La fréquentation des musées par la population locale est généralement très faible. Si le Musée national du Niger, très populaire, fait figure d’exception, au Musée national du Mali et à celui du Burkina Faso, comme au Musée Théodore Monod d’Art africain à Dakar, les visiteurs scolaires sont les plus nombreux. Ces dernières années notamment, la mise en place de projets de partenariat « musée-école » dans le cadre d’un programme de l’École du patrimoine africain (EPA) a notamment permis à de nombreux élèves de visiter les musées. Pour le reste de la fréquentation, la majorité des visiteurs sont des touristes.

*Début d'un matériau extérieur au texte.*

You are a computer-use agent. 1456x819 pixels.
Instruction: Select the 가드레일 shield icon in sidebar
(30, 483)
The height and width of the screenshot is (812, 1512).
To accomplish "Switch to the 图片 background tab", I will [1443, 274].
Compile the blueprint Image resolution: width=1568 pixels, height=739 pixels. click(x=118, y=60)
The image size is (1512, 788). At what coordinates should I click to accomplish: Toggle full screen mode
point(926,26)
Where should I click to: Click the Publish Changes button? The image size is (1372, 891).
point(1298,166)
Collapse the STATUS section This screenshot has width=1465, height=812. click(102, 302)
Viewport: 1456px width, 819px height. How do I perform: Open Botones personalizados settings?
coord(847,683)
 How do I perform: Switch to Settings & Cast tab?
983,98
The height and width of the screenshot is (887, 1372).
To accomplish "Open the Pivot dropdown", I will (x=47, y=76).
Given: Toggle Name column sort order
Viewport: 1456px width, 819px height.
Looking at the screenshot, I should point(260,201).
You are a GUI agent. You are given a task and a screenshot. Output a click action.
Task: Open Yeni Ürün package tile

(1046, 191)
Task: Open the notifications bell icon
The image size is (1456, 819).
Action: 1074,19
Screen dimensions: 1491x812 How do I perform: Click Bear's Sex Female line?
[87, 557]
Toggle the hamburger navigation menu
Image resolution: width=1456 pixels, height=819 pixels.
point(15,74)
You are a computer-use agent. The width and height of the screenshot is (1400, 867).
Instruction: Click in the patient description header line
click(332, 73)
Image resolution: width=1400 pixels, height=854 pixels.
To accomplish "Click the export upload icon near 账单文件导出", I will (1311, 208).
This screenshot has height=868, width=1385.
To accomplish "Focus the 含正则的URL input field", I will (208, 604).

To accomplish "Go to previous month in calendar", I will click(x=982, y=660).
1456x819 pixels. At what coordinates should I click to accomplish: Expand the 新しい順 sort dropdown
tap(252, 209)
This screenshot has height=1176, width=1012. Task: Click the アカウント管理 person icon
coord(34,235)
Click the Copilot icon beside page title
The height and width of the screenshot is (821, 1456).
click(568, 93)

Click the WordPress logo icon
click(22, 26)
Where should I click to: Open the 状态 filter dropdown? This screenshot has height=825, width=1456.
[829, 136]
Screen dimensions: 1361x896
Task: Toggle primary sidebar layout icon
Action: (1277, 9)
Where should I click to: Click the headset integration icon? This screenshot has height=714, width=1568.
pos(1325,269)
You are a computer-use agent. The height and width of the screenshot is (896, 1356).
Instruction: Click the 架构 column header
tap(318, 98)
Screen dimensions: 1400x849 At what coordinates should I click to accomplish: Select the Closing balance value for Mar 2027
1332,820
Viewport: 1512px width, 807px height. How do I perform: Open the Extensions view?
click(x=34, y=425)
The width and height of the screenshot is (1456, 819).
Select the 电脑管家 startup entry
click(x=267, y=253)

Il est vrai que la mise en scène de la nation et la représentation des ethnies dans les musées sont en partie pensées pour des visiteurs étrangers, ce que traduit bien leur présentation sur Internet. Sur le plan muséographique, il s’agit de composer entre un imaginaire national et un imaginaire touristique, en produisant des représentations considérées comme authentiques non seulement du pays, mais aussi du continent africain dans son ensemble, la conception politique du panafricanisme se confondant alors avec la vision souvent partagée par les touristes d’un continent africain homogène.
Conclusion
On a pu voir comment, en Afrique de l’Ouest, une série de tensions travaille la mise en exposition des collections au sein des musées nationaux. Pris comme supports de discours identitaires ou comme moyens de reconnaissance, les objets provoquent, chez les agents des musées et les visiteurs, des sentiments de fierté ou l’expression de revendications politiques. Les objets conservés se retrouvent alors dotés d’identités plurielles et parfois contradictoires, territoriales, politiques ou religieuses, témoignant ainsi de l’ambivalence du recours muséographique à la notion de communauté, qui oscille entre un pôle national et un pôle ethnique. L’imbrication de ces différents enjeux révèle en outre la part immatérielle et parfois occultée des institutions muséales et du patrimoine de collection. En définitive, la question des usages politiques des objets de musée ne se résume donc pas à la seule problématique de leur mise en exposition : elle invite à une réflexion plus large sur les interactions entre les politiques culturelles ou patrimoniales et le travail de définition des communautés en Afrique de l’Ouest.